Site-directed Mutagenesis Switching a Dimethylallyl Tryptophan Synthase to a Specific Tyrosine C3-prenylating Enzyme [Enzymology]
December 4th, 2014 by Fan, A., Zocher, G., Stec, E., Stehle, T., Li, S.-M.
The tryptophan prenyltransferases FgaPT2 and 7-DMATS from Aspergillus fumigatus catalyze C4- and C7-prenylation of the indole ring, respectively. 7-DMATS was found to accept L-tyrosine as substrate as well and converted it to an O-prenylated derivative. An acceptance of L-tyrosine by FgaPT2 was also observed in this study.
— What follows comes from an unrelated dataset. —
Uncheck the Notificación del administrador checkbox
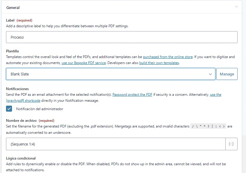Screen dimensions: 246x173 tap(9, 109)
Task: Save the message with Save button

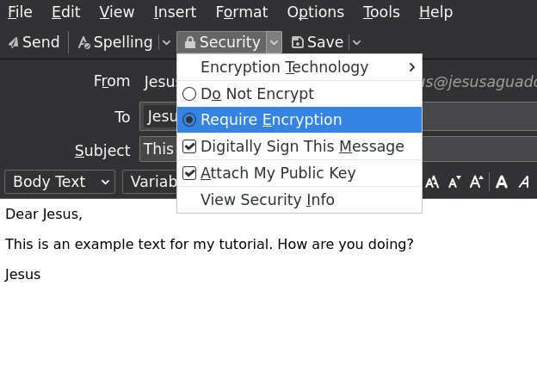Action: (x=317, y=42)
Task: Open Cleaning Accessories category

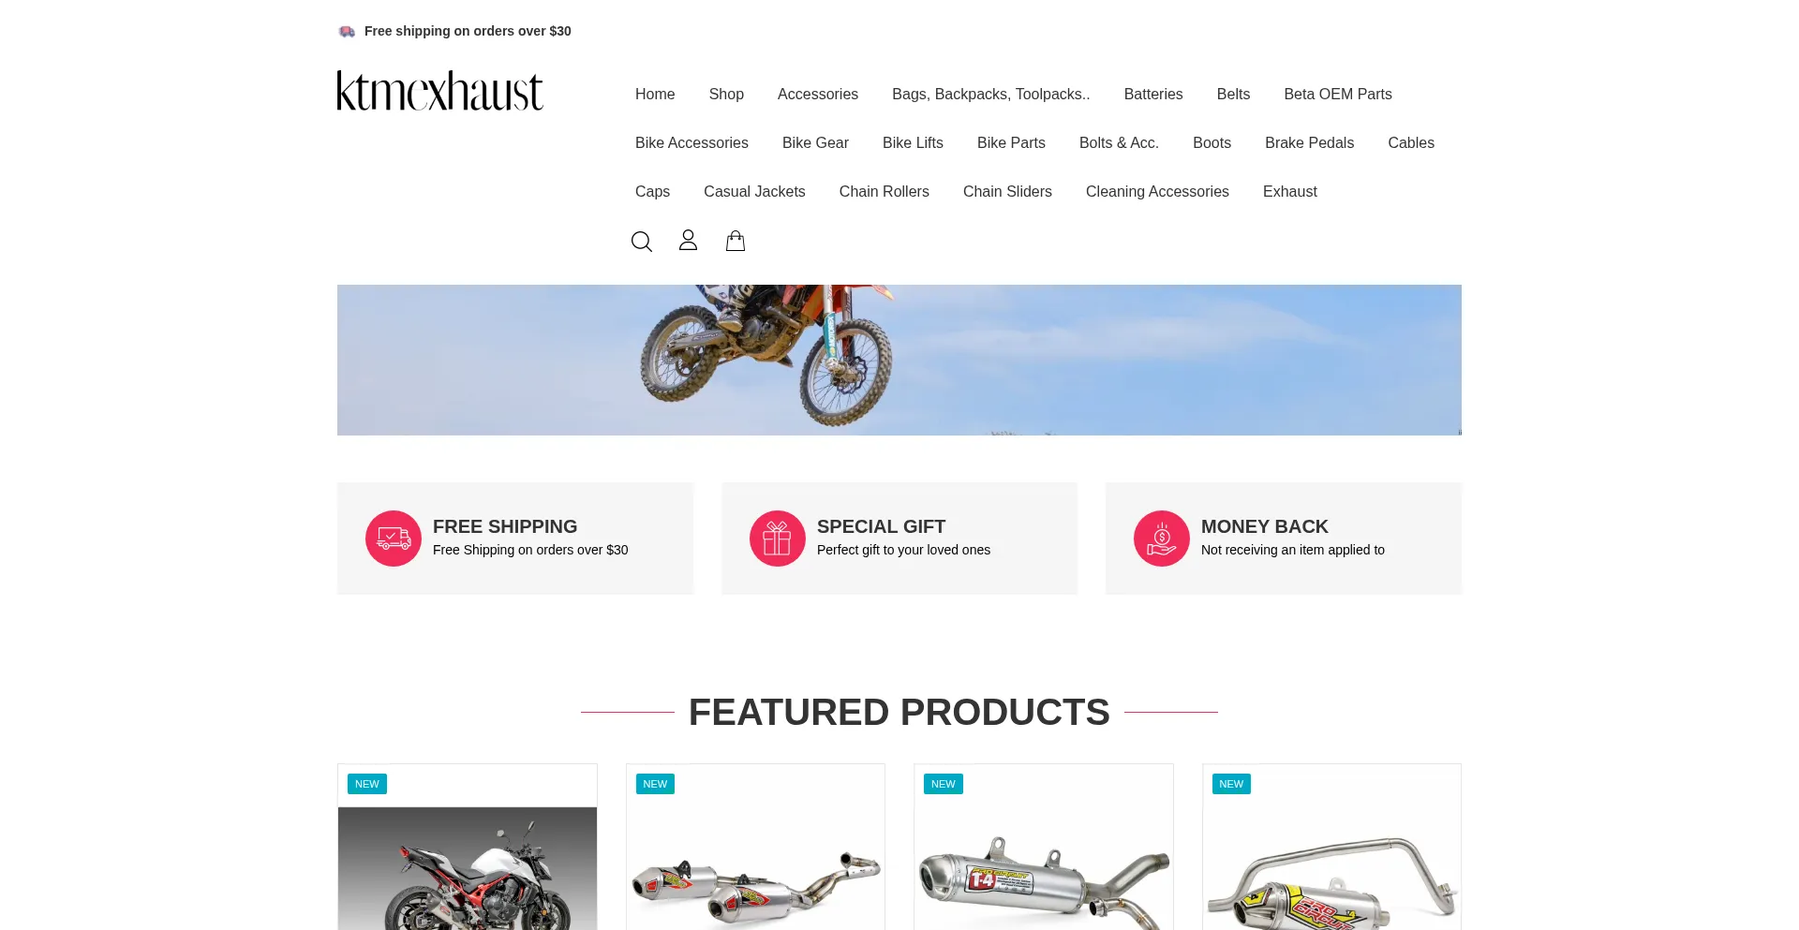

Interestingly, isolation and structure elucidation revealed the identification of a C3-prenylated L-tyrosine as enzyme product. Molecular modeling and site-directed mutagenesis led to creation of a mutant FgaPT2_K174F, which showed much higher specificity towards L-tyrosine than L-tryptophan. Its catalytic efficiency towards L-tyrosine was found to be 4.8-fold in comparison to that of non-mutated FgaPT2, while the activity towards L-tryptophan was less than 0.4 % of that of the wild-type. To the best of our knowledge, this is the first report on an enzymatic C-prenylation of L-tyrosine as free amino acid and altering the substrate preference of a prenyltransferase by mutagenesis.